Bizim bayramlarımızın Noel kutlamalarından, yortulardan, karnavallardan çok farklı bir anlamı vardır. Bizde her bayram önce ruhlarda başlar; ruhlardaki coşku ve yükseliş madde alemine akseder. İki dînî bayramın da ruhlarımızı arındıran iki önemli olaydan sonra kutlandığını göz önünde bulundurmak gerekir.
Ramazan bayramı oruç gibi, nefsi terbiye ederek ruhu inkişaf ettiren ulvî bir ibadetten sonra kutlanır. Ramazan orucuyla bir tövbeyi, bir arınmayı gerçekleştirmiş ardından da bir yükselişe geçmiş olan ruhlar Ramazan ayının sonundaki bayramın gerçek hazzına ve coşkusuna ulaşabilir ancak. Kurban bayramı ise Allah için yeri geldiğinde canını feda etmekten çekinmemesi gereken bir Müslümanın, kurban kesmekte sembolleşen, malını feda etme yolundaki teslimiyetinin tezahürü olan bir ibadetten sonra kutlanır.
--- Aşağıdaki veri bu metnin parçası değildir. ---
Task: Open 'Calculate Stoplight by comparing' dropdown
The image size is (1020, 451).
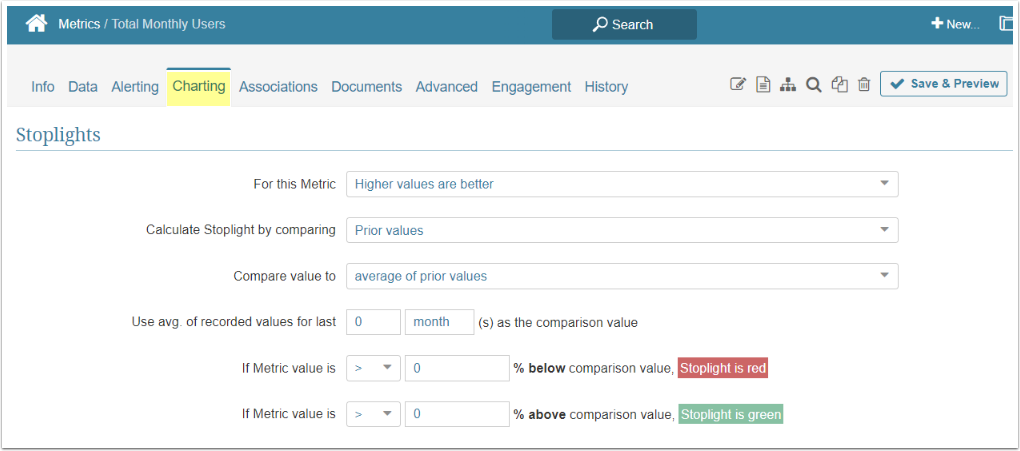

Kurban Bayramı’nın gerçek sevincini ve hazzını da başka hiçbir niyet taşımaksızın sadece Allah rızası için malını feda edebilecek, hayvanının kanını akıtabilecek takvaya ulaşmış ruh sahipleri duyabilirler ancak. İfade etmeye çalıştığımız tarzda bir arınmayı, bir yükselmeyi gerçekleştirememiş bir ruha sahip bedenlerde ise
sahte bir duruşu vardır bayramların.
Bayramlar acıların, kederlerin, sıkıntıların unutulduğu, bayramla gelen sevincin, huzurun ve mutluluğun Müslümanlar arasında paylaşıldığı, dost ve akraba ziyaretleri ile barışın ve kardeşliğin doruğa çıktığı müstesna günlerdir. Kırgınlıkların unutulması, insanların birbirleriyle sevgi ile kucaklaşması, gariplerin,
yoksulların ve kimsesiz yaşlıların hatırlanması ile çocukların sevindirilmesi de bayramların hepimizce bilinen o kendine özgü güzelliklerindendir. Ben biraz de bayramın bu gözlerle pek görülemeyen, maddi duyularımızla fark edilemeyen ancak gönül gözüyle görülebilen, kalplerde hissedilebilen bazı özelliklerinden söz etmek istiyorum.
Bayramlarda nasıl da değişiverir dünyanın çehresi. Bir bayram geldiğinde dünya değişiverir de, adeta bambaşka bir dünya olur. Sanki gökten görevli melekler inerler de dünyayı temizlerler, boyarlar, süslerler. Herkeste bir sevinç hâkim olur. Bir sihirli el sıvazlar sanki tüm kalpleri de gamları, kederleri,
kasvetleri çekip çıkarıverir. Bir ilahi çeşni iner de yeryüzüne tüm ağuları tatlandırır. Yine bir ilahi güç gündemdeki bütün olayları bir kenara atıverir, bayram sevincini ve coşkusunu tek gündem maddesi yapıverir.
Ahirette cennet ehlinin cennete girmeden önce bir ırmakta veya havuzda yıkanacakları; böylece dünyaya ait bütün kirlerden, kötü duygulardan arınmış olarak cennete girecekleri söylenir. İşte bayrama girerken de Allah, bayrama özgü olarak, kendine yönelen gönülleri sürurla, huzurla, sevinçle doldurur ve Müslümanlar, yepyeni, taptaze birer gönülle bayrama girerler.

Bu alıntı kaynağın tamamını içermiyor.